Esto nos permitió adentrarnos en un área de investigación fascinante como es la neurobiología pero que decidí abandonar cuando regresé a España para centrarme otra vez en el mundo de la Oncología Molecular. No hubiera tenido sentido que el director del Centro Nacional de Investigaciones Oncológicas (CNIO) que se estaba poniendo en marcha por aquel entonces, centrara su trabajo en el desarrollo del sistema nervioso. ¡Hay tanto que investigar y todo tan interesante! Pero hoy en día, los investigadores tenemos que centrarnos en temas específicos. Yo decidí volver a mis orígenes y seguir investigando el papel de los oncogenes RAS en el origen de ciertos cánceres como los adenocarcinomas de pulmón y páncreas.
Estratificación tumoral
Afortunadamente, los oncogenes TRK (NTRK1, NTRK2 y NTRK3) han vuelto a ser el centro de la investigación oncológica gracias, en primer lugar, al desarrollo de las técnicas de secuenciación masiva que han permitido determinar que la activación de estos oncogenes, si bien no es frecuente, no se trata de casos únicos o aislados como pensamos en los años ochenta.
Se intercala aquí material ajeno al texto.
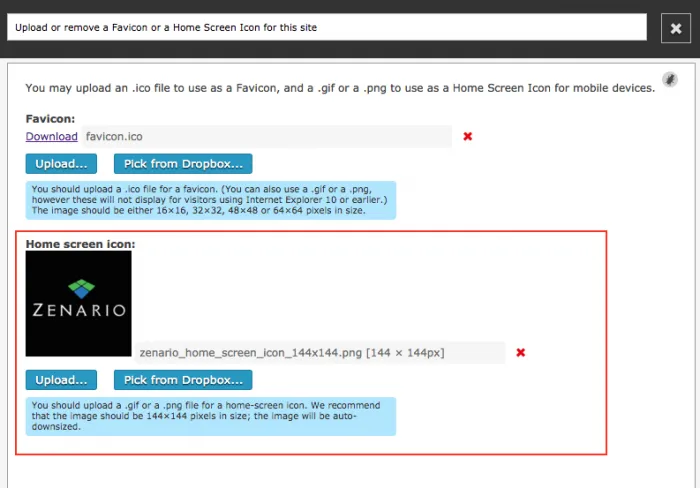Image resolution: width=700 pixels, height=488 pixels.
Task: Delete the home screen icon using red X
Action: coord(520,352)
Según los datos de secuenciación masiva, los oncogenes TRK están mutados con alta frecuencia (>90%) en tumores muy raros como carcinomas secretores de mama, fibrosarcomas infantiles congénitos o nefronas mesoblásticos. También se han identificado con frecuencias intermedias, es decir, entre el 5 al 25%, en otros tumores también poco frecuentes como son los tumores spitzoides, tumores gastrointestinales estromales o en tumores infantiles papilares de tiroides. En los tumores más frecuentes como los carcinomas colorectales (de donde aislamos el primer oncogen TRK), de mama, pulmón, páncreas, melanoma etc., la frecuencia es inferior al 1%. Entonces, ¿cuál es la ventaja de conocer la existencia de estos oncogenes para estos pacientes de cánceres más frecuentes?
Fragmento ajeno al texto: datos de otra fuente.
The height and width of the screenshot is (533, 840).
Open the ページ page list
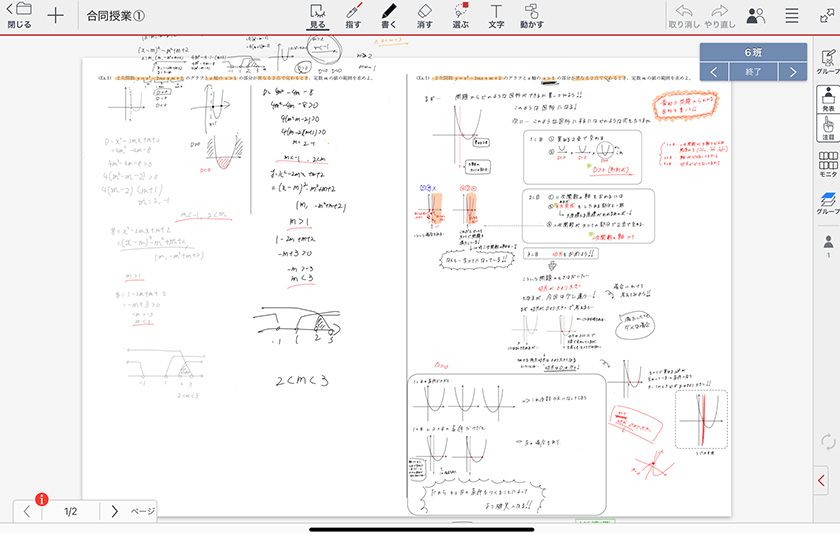[x=143, y=511]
![estratificación tumores oncogenes trk](https://biotechmagazineandnews.com/wp-content/uploads/2019/06/Diapositiva7-1.png)
Muy sencillo, los tumores portadores de oncogenes TRK, independientemente de su tejido de origen o del tipo celular del que se han desarrollado, responden muy eficientemente a los inhibidores específicos Larotrectinib y Entrectinib mencionados anteriormente, con unas tasas de respuesta de más del 70% y con unos niveles de ausencia de progresión tumoral a dos años de más del 50% de los pacientes. Así pues, y por poner un ejemplo concreto, un paciente con un adenocarcinoma ductal de páncreas que tiene una expectativa de supervivencia a 5 años del 5%, si tuviera una mutación en un oncogén TRK y se le tratara con estos inhibidores específicos, su esperanza de vida podría subir a un 50%.
Ahora bien, si la frecuencia de estos oncogenes en los tumores más frecuentes es tan baja, ¿cómo los detectamos? Es aquí donde aparece la necesidad de estratificar molecularmente los tumores, independientemente del tipo de tumor que se trate. Hoy en día ya existen compañías que ofrecen la detección de 375 oncogenes por unos precios cada vez más asequibles. No es mi intención entrar en temas del control del gasto sanitario, pero sí es importante que nuestros oncólogos puedan valorar la eficacia de hacer estratificaciones moleculares que pueden salvar vidas, aunque sea en un porcentaje pequeño de pacientes, en lugar de dar tratamientos estándar sin conocer el espectro mutacional del tumor que están tratando.
![estratificacion tumores cnio](https://biotechmagazineandnews.com/wp-content/uploads/2019/06/Diapositiva10-1.png)
En mi caso particular, la historia de los oncogenes TRK ha servido para paliar, aunque solo sea en una pequeña parte, la frustración de no poder disponer aún de fármacos selectivos contra los oncogenes RAS, 37 años después de su descubrimiento.